Qui sommes-nous ? C'est la question que se posait en 1957, en plein drame algérien, Jean-Claude Barreau, alors sous-lieutenant de l'armée française dans les Aurès. La bataille d'Alger avait commencé, et sur son carnet de bord, le jeune homme à la conscience troublée, écrivait: «Aujourd'hui, je commence un livre d'histoire».
Le réflexe était celui d'un ancien élève de l'Ecole Coloniale, «c'était l'ENA avec l'esprit d'aventure en plus», formé avant Dien Bien Phu, à une époque où la France ne se payait pas de mots. Le jeune Barreau, en digne soldat de l'Empire, eut donc l'idée généreuse, pour comprendre son pays d'écrire une histoire du monde.
Ce serment des Aurès, il s'y est tenu plus de quarante ans. Le livre qui parait aujourd'hui, co-signé avec Guillaume Bigot, en est la longue sédimentation.

"Toute l'Histoire du Monde" est marqué des tourments de cette Algérie de la décolonisation, laboratoire français du «choc des civilisations», et cas d'école pour les guerres contemporaines, depuis le conflit israélo-palestinien jusqu'à l'occupation américaine en Irak. L'Algérie d'hier, mais aussi celle de la guerre civile des années 90. La prise d'otage d'un Airbus d'Air France par le GIA en 1994, programmé pour s'écraser sur la Tour Eiffel, n'a-t-elle pas été une répétition générale du 11 septembre et de sa terreur à grand spectacle offerte au monde dans le ciel new-yorkais par Al Qaïda ? Le martyre des moines de Thibhirine, n'a-t-il pas été le premier sacrifice de sang d'une guerre de religion globalisée, dans laquelle les grandes puissances sont prises au piège?

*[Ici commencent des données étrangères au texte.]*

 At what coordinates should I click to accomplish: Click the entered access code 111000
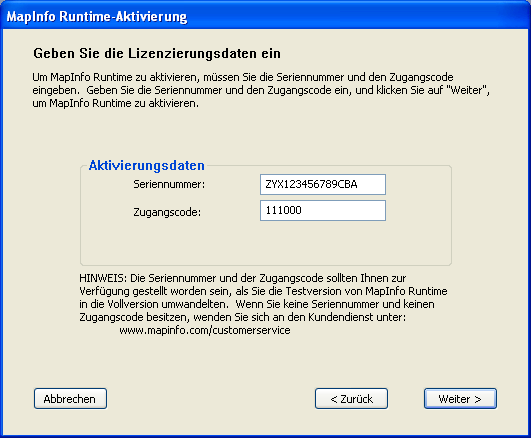pos(283,210)
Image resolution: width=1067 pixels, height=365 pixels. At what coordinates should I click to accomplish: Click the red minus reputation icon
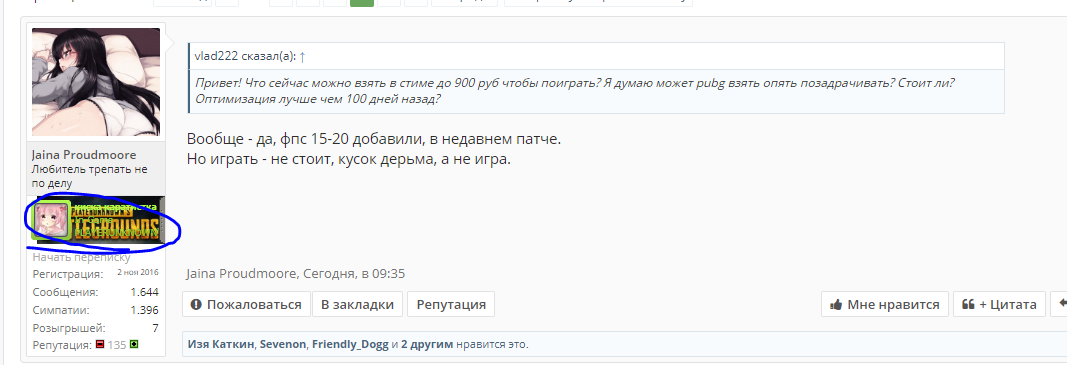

Face à l'Amérique en guerre contre le terrorisme islamique, Jean-Claude Barreau, qui fut Directeur de la Coopération à Alger sous Mitterrand, et conseiller de Charles Pasqua au ministère de l'Intérieur, entre 1993 et 1995, se souvient d'abord de la France, de son empire, et de ses valeurs oubliées. Cette perspective est courageuse, tant la mémoire coloniale française a été plutôt formée par la lecture des Damnés de la Terre de Frantz Fanon (réédité en 2002 aux éditions de La Découverte), qu'à celle du Rôle Social de l'Officier du Général Lyautey (réédité chez Bartillat en 2004).
Il y faut du courage aussi, parce que le livre renoue dans la forme, avec une tradition d'histoire chronologique, tombée en disgrâce depuis Mai 68. La réforme des programmes de 1969, contre-signée par un Général de Gaulle qui avait perdu la main, a été, pour Barreau, un coup fatal à la mémoire collective française. «L'idée qu'il existe un «bien commun», héritage constant de l'Europe, était devenue ringarde», écrit-il.
Aussi, dans "Toute l'Histoire du Monde", Mai 68 fait-il date comme l'invasion des barbares en 410 : «Il y a une leçon à tirer de l'implosion de l'empire romain : quand une civilisation perd ses raisons d'exister, de combattre, d'avoir des enfants, de les éduquer, de leur transmettre, à eux ou aux immigrants, ses convictions et sa culture, elle peut s'écrouler comme un arbre mort, qui a encore belle apparence mais qu’une simple pichenette suffit à abattre.»